TASK DETAILS: Below is a block of data; give all of it again word for word.

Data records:
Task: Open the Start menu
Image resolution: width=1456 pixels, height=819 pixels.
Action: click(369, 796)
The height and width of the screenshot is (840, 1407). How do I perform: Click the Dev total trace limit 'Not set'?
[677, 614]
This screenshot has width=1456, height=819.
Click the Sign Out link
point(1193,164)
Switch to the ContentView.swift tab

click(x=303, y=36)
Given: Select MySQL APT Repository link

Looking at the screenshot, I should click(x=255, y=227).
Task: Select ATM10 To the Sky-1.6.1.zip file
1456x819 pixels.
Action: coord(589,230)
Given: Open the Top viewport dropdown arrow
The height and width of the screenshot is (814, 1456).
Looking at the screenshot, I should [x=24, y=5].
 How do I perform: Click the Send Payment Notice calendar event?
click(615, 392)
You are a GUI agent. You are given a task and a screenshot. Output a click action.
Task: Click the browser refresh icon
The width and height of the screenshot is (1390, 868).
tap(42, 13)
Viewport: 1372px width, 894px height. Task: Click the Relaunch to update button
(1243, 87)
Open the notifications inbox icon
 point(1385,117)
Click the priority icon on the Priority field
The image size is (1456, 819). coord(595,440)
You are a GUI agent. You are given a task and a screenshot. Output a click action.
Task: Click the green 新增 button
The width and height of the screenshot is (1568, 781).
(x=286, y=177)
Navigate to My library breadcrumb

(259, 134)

TASK OUTPUT:
Task: Open the Start menu
Image resolution: width=1456 pixels, height=819 pixels.
Action: click(369, 796)
The height and width of the screenshot is (840, 1407). How do I perform: Click the Dev total trace limit 'Not set'?
[677, 614]
This screenshot has width=1456, height=819.
Click the Sign Out link
point(1193,164)
Switch to the ContentView.swift tab

click(x=303, y=36)
Given: Select MySQL APT Repository link

Looking at the screenshot, I should click(x=255, y=227).
Task: Select ATM10 To the Sky-1.6.1.zip file
1456x819 pixels.
Action: coord(589,230)
Given: Open the Top viewport dropdown arrow
The height and width of the screenshot is (814, 1456).
Looking at the screenshot, I should [x=24, y=5].
 How do I perform: Click the Send Payment Notice calendar event?
click(615, 392)
You are a GUI agent. You are given a task and a screenshot. Output a click action.
Task: Click the browser refresh icon
The width and height of the screenshot is (1390, 868).
tap(42, 13)
Viewport: 1372px width, 894px height. Task: Click the Relaunch to update button
(1243, 87)
Open the notifications inbox icon
 point(1385,117)
Click the priority icon on the Priority field
The image size is (1456, 819). coord(595,440)
You are a GUI agent. You are given a task and a screenshot. Output a click action.
Task: Click the green 新增 button
The width and height of the screenshot is (1568, 781).
(x=286, y=177)
Navigate to My library breadcrumb

(259, 134)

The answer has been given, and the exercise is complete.